About this exercise:
Once the images are removed, repeat all of the entries exactly.

Given records:
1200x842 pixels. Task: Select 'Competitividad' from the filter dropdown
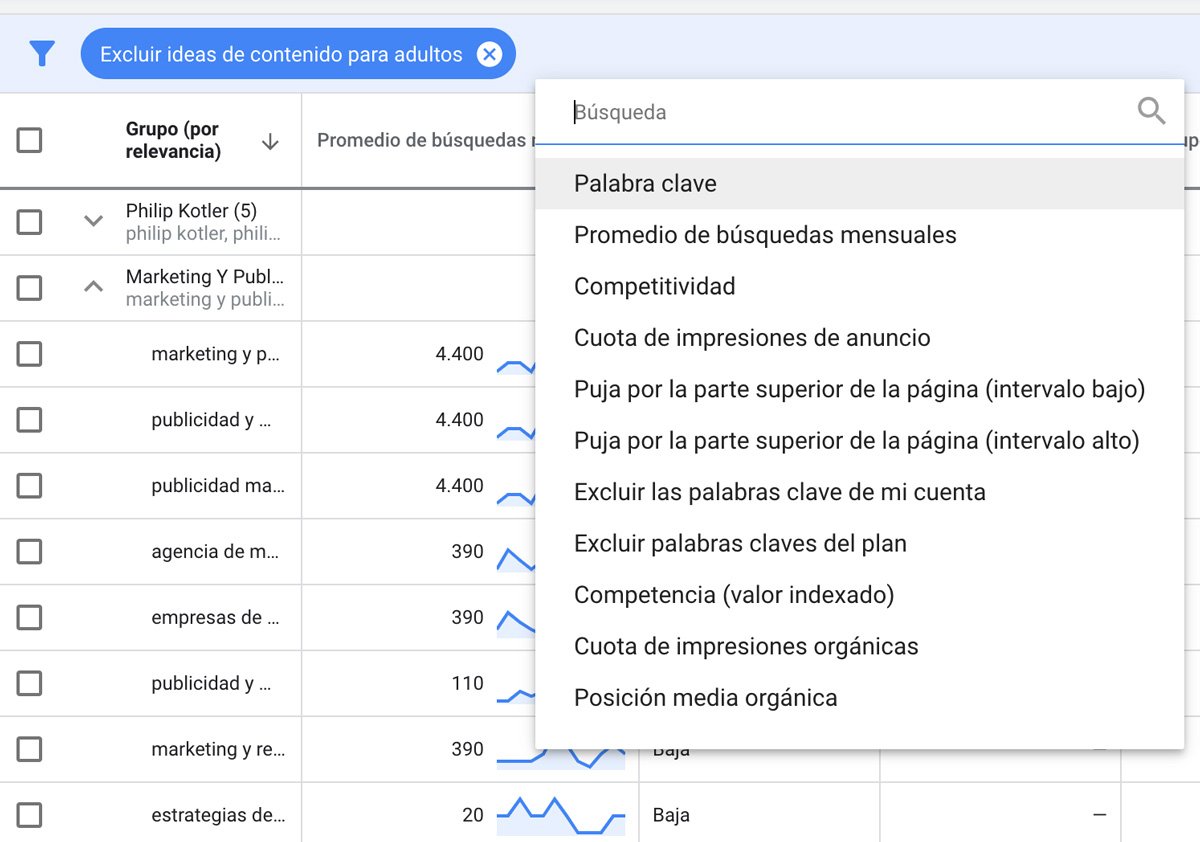[654, 286]
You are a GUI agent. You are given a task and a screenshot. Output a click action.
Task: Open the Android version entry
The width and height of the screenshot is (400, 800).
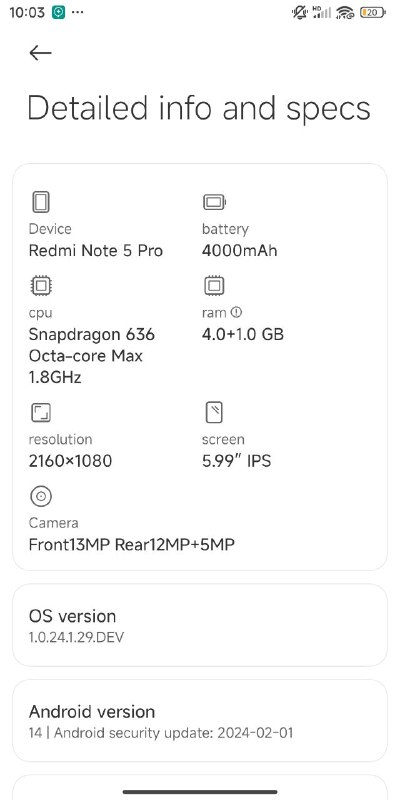click(x=200, y=720)
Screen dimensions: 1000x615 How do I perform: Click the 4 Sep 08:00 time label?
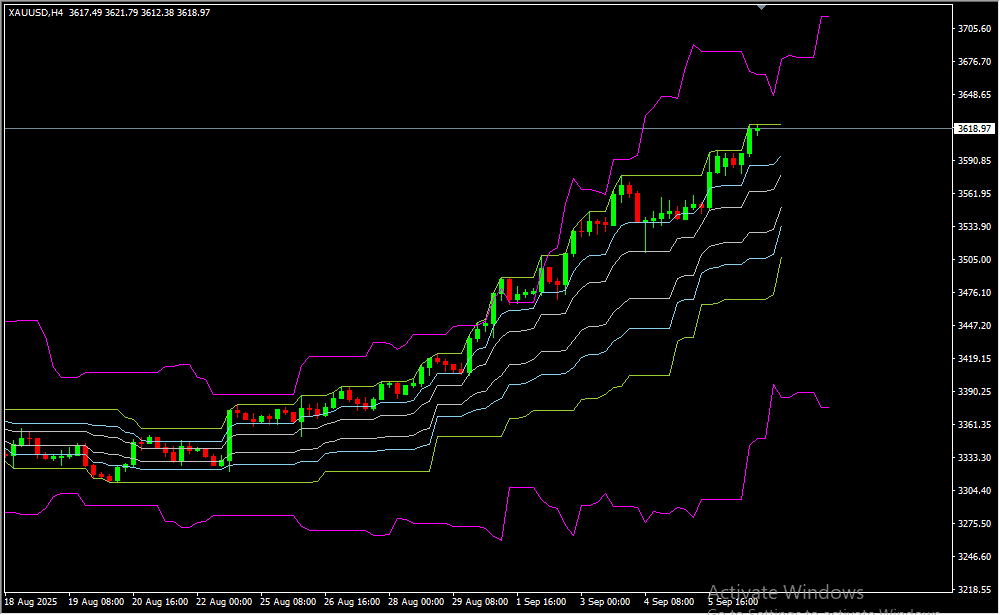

Output for this task:
1200x842 pixels. Task: Select 'Competitividad' from the filter dropdown
[654, 286]
You are a GUI agent. You are given a task and a screenshot. Output a click action.
Task: Open the Android version entry
The width and height of the screenshot is (400, 800).
click(x=200, y=720)
Screen dimensions: 1000x615 How do I perform: Click the 4 Sep 08:00 time label?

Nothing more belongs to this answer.